_EXERCISE PROMPT_: Your response should consist of the records below, repeated exactly.

_PROVIDED RECORDS_:
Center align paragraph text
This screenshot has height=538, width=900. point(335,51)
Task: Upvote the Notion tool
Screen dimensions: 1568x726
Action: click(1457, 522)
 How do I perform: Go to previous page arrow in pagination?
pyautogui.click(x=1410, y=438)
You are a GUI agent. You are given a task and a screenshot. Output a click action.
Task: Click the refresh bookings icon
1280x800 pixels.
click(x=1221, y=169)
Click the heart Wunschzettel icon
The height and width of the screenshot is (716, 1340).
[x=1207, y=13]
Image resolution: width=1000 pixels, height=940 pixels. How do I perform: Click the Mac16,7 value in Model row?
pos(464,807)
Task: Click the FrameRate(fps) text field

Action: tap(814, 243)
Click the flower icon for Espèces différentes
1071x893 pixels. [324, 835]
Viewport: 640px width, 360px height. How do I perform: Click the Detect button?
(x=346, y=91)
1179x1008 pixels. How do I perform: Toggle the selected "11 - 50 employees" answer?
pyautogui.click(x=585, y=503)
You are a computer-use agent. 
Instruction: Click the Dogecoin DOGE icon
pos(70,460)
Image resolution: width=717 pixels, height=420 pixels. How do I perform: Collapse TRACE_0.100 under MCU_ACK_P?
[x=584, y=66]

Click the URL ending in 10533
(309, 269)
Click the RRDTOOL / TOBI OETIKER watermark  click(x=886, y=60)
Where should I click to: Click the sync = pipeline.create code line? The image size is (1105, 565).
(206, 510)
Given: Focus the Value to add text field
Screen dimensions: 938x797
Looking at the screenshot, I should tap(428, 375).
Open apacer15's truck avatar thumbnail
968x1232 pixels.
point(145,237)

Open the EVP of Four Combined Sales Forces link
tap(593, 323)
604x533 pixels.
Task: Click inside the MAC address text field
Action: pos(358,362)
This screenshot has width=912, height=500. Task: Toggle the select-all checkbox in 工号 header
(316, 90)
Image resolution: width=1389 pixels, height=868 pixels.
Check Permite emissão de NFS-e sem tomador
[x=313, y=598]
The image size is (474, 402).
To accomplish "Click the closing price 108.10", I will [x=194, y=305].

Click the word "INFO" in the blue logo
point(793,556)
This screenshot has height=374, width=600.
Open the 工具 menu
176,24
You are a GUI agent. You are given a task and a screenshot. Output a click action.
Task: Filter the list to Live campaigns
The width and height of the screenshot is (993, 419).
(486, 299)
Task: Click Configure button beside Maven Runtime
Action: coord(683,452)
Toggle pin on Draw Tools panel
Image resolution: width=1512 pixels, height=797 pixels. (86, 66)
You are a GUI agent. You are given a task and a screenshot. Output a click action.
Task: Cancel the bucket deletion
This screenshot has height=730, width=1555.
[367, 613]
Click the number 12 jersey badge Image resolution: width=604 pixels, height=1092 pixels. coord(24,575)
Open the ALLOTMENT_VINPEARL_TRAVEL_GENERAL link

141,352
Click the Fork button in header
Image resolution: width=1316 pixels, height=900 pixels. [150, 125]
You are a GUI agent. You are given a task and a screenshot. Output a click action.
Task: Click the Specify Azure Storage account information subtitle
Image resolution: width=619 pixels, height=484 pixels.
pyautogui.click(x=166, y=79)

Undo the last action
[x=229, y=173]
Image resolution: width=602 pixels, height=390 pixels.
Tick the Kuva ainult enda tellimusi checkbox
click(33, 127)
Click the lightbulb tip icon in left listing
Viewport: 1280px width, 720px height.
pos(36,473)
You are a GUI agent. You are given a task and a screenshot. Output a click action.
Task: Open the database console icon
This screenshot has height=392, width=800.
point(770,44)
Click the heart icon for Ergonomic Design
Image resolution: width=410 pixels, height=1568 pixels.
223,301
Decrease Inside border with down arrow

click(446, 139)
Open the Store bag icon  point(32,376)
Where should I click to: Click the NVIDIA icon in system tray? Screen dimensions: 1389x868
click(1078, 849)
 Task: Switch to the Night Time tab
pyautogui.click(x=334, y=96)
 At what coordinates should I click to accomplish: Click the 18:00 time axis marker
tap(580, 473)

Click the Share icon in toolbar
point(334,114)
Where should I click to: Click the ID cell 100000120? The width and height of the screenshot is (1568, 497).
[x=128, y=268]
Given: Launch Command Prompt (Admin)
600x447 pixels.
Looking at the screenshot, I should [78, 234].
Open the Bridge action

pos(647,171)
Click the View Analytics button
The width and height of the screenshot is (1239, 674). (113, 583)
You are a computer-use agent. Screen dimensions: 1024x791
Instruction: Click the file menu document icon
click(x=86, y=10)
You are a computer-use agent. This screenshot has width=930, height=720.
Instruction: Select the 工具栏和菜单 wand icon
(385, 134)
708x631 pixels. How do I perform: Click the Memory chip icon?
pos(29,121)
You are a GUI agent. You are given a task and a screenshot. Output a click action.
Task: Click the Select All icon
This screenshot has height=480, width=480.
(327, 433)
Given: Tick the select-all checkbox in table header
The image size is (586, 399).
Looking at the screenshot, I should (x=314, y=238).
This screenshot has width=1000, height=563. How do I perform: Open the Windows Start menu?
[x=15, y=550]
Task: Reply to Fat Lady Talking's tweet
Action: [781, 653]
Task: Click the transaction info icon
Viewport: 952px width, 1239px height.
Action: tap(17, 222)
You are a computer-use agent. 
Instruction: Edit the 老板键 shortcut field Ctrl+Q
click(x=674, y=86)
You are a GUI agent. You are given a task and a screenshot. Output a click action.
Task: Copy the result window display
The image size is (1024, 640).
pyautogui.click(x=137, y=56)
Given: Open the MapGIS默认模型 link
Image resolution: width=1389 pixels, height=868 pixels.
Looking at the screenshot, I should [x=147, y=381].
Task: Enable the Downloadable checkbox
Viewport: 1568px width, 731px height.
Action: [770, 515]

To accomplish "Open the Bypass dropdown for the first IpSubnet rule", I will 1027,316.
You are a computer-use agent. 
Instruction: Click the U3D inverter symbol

_FINISHED EXERCISE_:
Center align paragraph text
This screenshot has height=538, width=900. point(335,51)
Task: Upvote the Notion tool
Screen dimensions: 1568x726
Action: click(1457, 522)
 How do I perform: Go to previous page arrow in pagination?
pyautogui.click(x=1410, y=438)
You are a GUI agent. You are given a task and a screenshot. Output a click action.
Task: Click the refresh bookings icon
1280x800 pixels.
click(x=1221, y=169)
Click the heart Wunschzettel icon
The height and width of the screenshot is (716, 1340).
[x=1207, y=13]
Image resolution: width=1000 pixels, height=940 pixels. How do I perform: Click the Mac16,7 value in Model row?
pos(464,807)
Task: Click the FrameRate(fps) text field

Action: tap(814, 243)
Click the flower icon for Espèces différentes
1071x893 pixels. [324, 835]
Viewport: 640px width, 360px height. How do I perform: Click the Detect button?
(x=346, y=91)
1179x1008 pixels. How do I perform: Toggle the selected "11 - 50 employees" answer?
pyautogui.click(x=585, y=503)
You are a computer-use agent. 
Instruction: Click the Dogecoin DOGE icon
pos(70,460)
Image resolution: width=717 pixels, height=420 pixels. How do I perform: Collapse TRACE_0.100 under MCU_ACK_P?
[x=584, y=66]

Click the URL ending in 10533
(309, 269)
Click the RRDTOOL / TOBI OETIKER watermark  click(x=886, y=60)
Where should I click to: Click the sync = pipeline.create code line? The image size is (1105, 565).
(206, 510)
Given: Focus the Value to add text field
Screen dimensions: 938x797
Looking at the screenshot, I should tap(428, 375).
Open apacer15's truck avatar thumbnail
968x1232 pixels.
point(145,237)

Open the EVP of Four Combined Sales Forces link
tap(593, 323)
604x533 pixels.
Task: Click inside the MAC address text field
Action: pos(358,362)
This screenshot has width=912, height=500. Task: Toggle the select-all checkbox in 工号 header
(316, 90)
Image resolution: width=1389 pixels, height=868 pixels.
Check Permite emissão de NFS-e sem tomador
[x=313, y=598]
The image size is (474, 402).
To accomplish "Click the closing price 108.10", I will [x=194, y=305].

Click the word "INFO" in the blue logo
point(793,556)
This screenshot has height=374, width=600.
Open the 工具 menu
176,24
You are a GUI agent. You are given a task and a screenshot. Output a click action.
Task: Filter the list to Live campaigns
The width and height of the screenshot is (993, 419).
(486, 299)
Task: Click Configure button beside Maven Runtime
Action: coord(683,452)
Toggle pin on Draw Tools panel
Image resolution: width=1512 pixels, height=797 pixels. (86, 66)
You are a GUI agent. You are given a task and a screenshot. Output a click action.
Task: Cancel the bucket deletion
This screenshot has height=730, width=1555.
[367, 613]
Click the number 12 jersey badge Image resolution: width=604 pixels, height=1092 pixels. coord(24,575)
Open the ALLOTMENT_VINPEARL_TRAVEL_GENERAL link

141,352
Click the Fork button in header
Image resolution: width=1316 pixels, height=900 pixels. [150, 125]
You are a GUI agent. You are given a task and a screenshot. Output a click action.
Task: Click the Specify Azure Storage account information subtitle
Image resolution: width=619 pixels, height=484 pixels.
pyautogui.click(x=166, y=79)

Undo the last action
[x=229, y=173]
Image resolution: width=602 pixels, height=390 pixels.
Tick the Kuva ainult enda tellimusi checkbox
click(33, 127)
Click the lightbulb tip icon in left listing
Viewport: 1280px width, 720px height.
pos(36,473)
You are a GUI agent. You are given a task and a screenshot. Output a click action.
Task: Open the database console icon
This screenshot has height=392, width=800.
point(770,44)
Click the heart icon for Ergonomic Design
Image resolution: width=410 pixels, height=1568 pixels.
223,301
Decrease Inside border with down arrow

click(446, 139)
Open the Store bag icon  point(32,376)
Where should I click to: Click the NVIDIA icon in system tray? Screen dimensions: 1389x868
click(1078, 849)
 Task: Switch to the Night Time tab
pyautogui.click(x=334, y=96)
 At what coordinates should I click to accomplish: Click the 18:00 time axis marker
tap(580, 473)

Click the Share icon in toolbar
point(334,114)
Where should I click to: Click the ID cell 100000120? The width and height of the screenshot is (1568, 497).
[x=128, y=268]
Given: Launch Command Prompt (Admin)
600x447 pixels.
Looking at the screenshot, I should [78, 234].
Open the Bridge action

pos(647,171)
Click the View Analytics button
The width and height of the screenshot is (1239, 674). (113, 583)
You are a computer-use agent. Screen dimensions: 1024x791
Instruction: Click the file menu document icon
click(x=86, y=10)
You are a computer-use agent. This screenshot has width=930, height=720.
Instruction: Select the 工具栏和菜单 wand icon
(385, 134)
708x631 pixels. How do I perform: Click the Memory chip icon?
pos(29,121)
You are a GUI agent. You are given a task and a screenshot. Output a click action.
Task: Click the Select All icon
This screenshot has height=480, width=480.
(327, 433)
Given: Tick the select-all checkbox in table header
The image size is (586, 399).
Looking at the screenshot, I should (x=314, y=238).
This screenshot has width=1000, height=563. How do I perform: Open the Windows Start menu?
[x=15, y=550]
Task: Reply to Fat Lady Talking's tweet
Action: [781, 653]
Task: Click the transaction info icon
Viewport: 952px width, 1239px height.
Action: tap(17, 222)
You are a computer-use agent. 
Instruction: Edit the 老板键 shortcut field Ctrl+Q
click(x=674, y=86)
You are a GUI agent. You are given a task and a screenshot. Output a click action.
Task: Copy the result window display
The image size is (1024, 640).
pyautogui.click(x=137, y=56)
Given: Open the MapGIS默认模型 link
Image resolution: width=1389 pixels, height=868 pixels.
Looking at the screenshot, I should [x=147, y=381].
Task: Enable the Downloadable checkbox
Viewport: 1568px width, 731px height.
Action: [770, 515]

To accomplish "Open the Bypass dropdown for the first IpSubnet rule", I will 1027,316.
You are a computer-use agent. 
Instruction: Click the U3D inverter symbol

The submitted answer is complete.